Minimizing RON loss in FCC gasoline post-treat units, in our configuration, depends on how good we are splitting the gasoline after SHU and adjusting blending proportion in finished gasoline pool. We try to operate SHU at minimum possible severity to minimize RON loss. The RON loss across SHU is nominal when operated at optimum just to convert di-olefins and light sulphur species. Depending upon the sulphur content in HCN, HDS severity needs adjustment. The loss of RON across HDS can be as high as 5-6 units. However, through appropriate splitting after SHU, stream properties can be optimized to ensure minimum RON loss. In one of our units, we have discontinued MCN draw as benzene content in gasoline pool is in control. After discontinuation of MCN, the split between LCN and HCN was 46 : 54 wt. ratio initially. At this split, the RON loss in HCN across HDS was 3.0 units. We reduced HCN draw to 50 wt.%. This reduced the space velocity across HDS reactors, and we could reduce RIT by about 15°C. The RON loss came down by about 1.5 units after these adjustments due to shift of lighter olefins to LCN thereby reducing hydrogenation potential in HDS. But such adjustment is again limited by olefin specification in finished gasoline. Currently, we are implementing APC in one of our FCC gasoline post treat units to minimize RON loss.

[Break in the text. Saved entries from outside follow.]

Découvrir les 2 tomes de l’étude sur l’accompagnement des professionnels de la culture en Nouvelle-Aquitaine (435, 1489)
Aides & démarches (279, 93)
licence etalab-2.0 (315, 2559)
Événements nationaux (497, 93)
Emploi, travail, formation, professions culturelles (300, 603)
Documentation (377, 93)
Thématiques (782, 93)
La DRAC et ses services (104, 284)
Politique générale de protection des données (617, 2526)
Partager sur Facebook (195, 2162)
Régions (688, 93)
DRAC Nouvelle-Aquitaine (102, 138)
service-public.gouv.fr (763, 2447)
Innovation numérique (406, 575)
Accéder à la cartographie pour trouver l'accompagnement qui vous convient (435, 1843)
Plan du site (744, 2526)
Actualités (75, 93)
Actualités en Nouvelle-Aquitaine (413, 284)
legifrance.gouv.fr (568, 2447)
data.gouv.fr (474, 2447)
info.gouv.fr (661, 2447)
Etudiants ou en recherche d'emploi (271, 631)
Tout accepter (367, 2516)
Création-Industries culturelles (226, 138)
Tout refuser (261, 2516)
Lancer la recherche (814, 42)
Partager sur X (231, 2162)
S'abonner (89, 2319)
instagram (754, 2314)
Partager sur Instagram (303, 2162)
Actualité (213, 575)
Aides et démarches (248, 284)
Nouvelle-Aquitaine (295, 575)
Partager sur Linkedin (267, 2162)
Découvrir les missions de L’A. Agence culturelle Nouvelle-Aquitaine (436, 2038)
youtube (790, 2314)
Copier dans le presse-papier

Brad Palmer (ConocoPhillips)
ConocoPhillips has almost all of the available technologies for FCC naphtha post-treating in service within our system. The technologies we apply include Prime G, Scanfining, CDTech, S-Zorb, and conventional hydrotreating at mild conditions. Most of these processes use proprietary catalysts operated at relatively mild conditions to avoid olefin saturation while still removing residual sulfur. We follow licensor guidelines for the operating conditions. In some of our refineries, we actually pretreat the FCC feed sufficiently to avoid post-treatment. This avoids the whole octane loss issue, but is expensive. The severe treatment is driven by other factors. As we are considering moving to < 10 ppm sulfur in gasoline, we will be able to modify some of these systems to meet the new spec fairly easily, while others will probably not be capable of meeting the 10 ppm spec without major work. In all cases, additional octane loss is unavoidable. Fortunately, most of our refineries are not short octane.